SBAM followers will know we have two tracks on the CTA. We want to make sure you are in the best position to comply with this requirement before the deadline for your first report. But we are also challenging this new requirement in Federal Court as we believe it to be a violation of the 4th, 5th and 10th amendments to the U.S. Constitution.
Our lawsuit was filed in the Spring of this year and while there have been written briefs back and forth through the summer on this case, oral arguments will not be held until December 16, 2024. We are not certain if we will see a decision yet this year, so we want to be very clear: absent a win in court that also comes with some sort of injunction, you will need to file. (For most businesses the deadline for the first filing is 12/31/24).
This begs the question: Should you go ahead and file now or wait to see if we get a late decision on the lawsuit? That partly depends on your risk tolerance. You might want to go ahead and file just for peace of mind. But for many businesses, compliance very late in the year won’t be a problem.
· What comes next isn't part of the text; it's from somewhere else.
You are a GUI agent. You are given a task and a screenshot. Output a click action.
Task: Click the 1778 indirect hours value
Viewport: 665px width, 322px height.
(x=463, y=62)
The filing itself is not the hard part. Depending on the complexity of your business, you might need some guidance regarding who the government considers to be a “beneficial owner.”
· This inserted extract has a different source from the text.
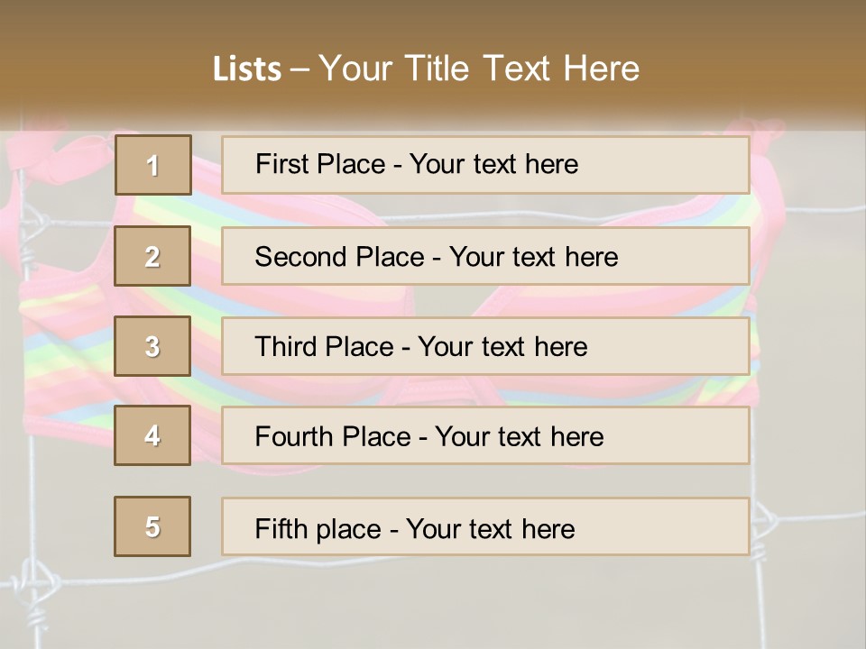Screen dimensions: 866x649
Task: Select the slide title text
Action: coord(426,69)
Defining a Beneficial Owner
Naturally, the definition of “beneficial owner” includes those who actually have ownership in the business, but the definition is more expansive than that. Consider this description from an article we recently published:
A “beneficial owner” is any individual who, directly or indirectly:
- Exercises substantial control over the reporting company (e.g., through service as a senior executive such as CEO, CFO or general counsel or through other authority to make substantial decisions on behalf of the entity);
- Owns or controls 25% or more of the ownership interests of the reporting company; or
- Owns or controls a majority of the voting equity in the reporting company.
“Substantial control” and “ownership interests” are broad terms encompassing a wide variety of individuals, not just those with equity or vested equity in the entity.
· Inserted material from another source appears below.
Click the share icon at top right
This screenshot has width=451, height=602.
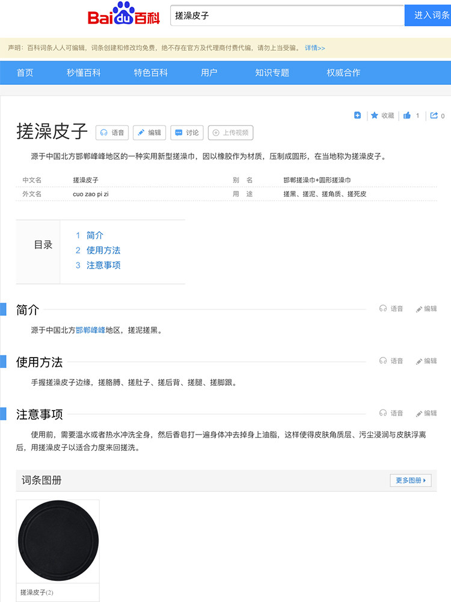(x=434, y=116)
Your business might be structured such that those who exercise “substantial control” are limited and quite obvious. In that case, you might feel comfortable waiting and filing yourself if need be. But if your business is more complex with significant delegated authority to others, you might need to dig in a little deeper and perhaps seek legal advice. If that is the case, you probably do not want to wait much longer to at least decide who you are going to report as a beneficial owner.
Types of Control
Here are some broad categories of types of control that may require reporting as a beneficial owner, even for people without ownership or voting equity:
- Operational Control: Direct or indirect ability to dictate major decisions, like management policies, hiring/firing key employees, or determining business strategies.
- Control Over Key Decision Making: Influence over decisions such as entering or exiting markets, significant contracts, or changes in business structure.
- Control Over Financial Decisions: Authority to approve budgets, major transactions, or make financial commitments.
- Control Through Other Means: This could be through personal influence, familial relationships, or contractual arrangements that might not be immediately obvious.
This is one of the reasons we are so concerned about the CTA. It is hard to know for sure who the government will consider a “beneficial owner.” Even in a very small business, it might not be clear. Here are some questions to consider to determine if a non-owner fits the definition of a beneficial owner – and these are not exhaustive:
- Is someone who is not an owner effectively running the company or making strategic decisions?
- Does anyone hold significant sway over the board of directors or are on the board of directors without ownership?
- Do you have contracts or agreements where a non-owner has veto power or significant influence over decisions?
- Is there a family member or close associate of an owner who, despite not having legal ownership, controls operations or makes significant decisions?
- Is there a former owner in the mix? Sometimes, founders or former major shareholders might retain control or significant influence post-sale or during a transition phase.
Additional Resources:
Reading this article is not a substitute for legal advice. You might have the sort of structure where the identification of beneficial owners is obvious to you. But if there’s ambiguity about whether someone should be reported as having substantial control, you really should seek legal advice or err on the side of inclusion of potential beneficial owners in your filing rather than exclusion from your reporting. Especially since the penalties for non-compliance can be severe.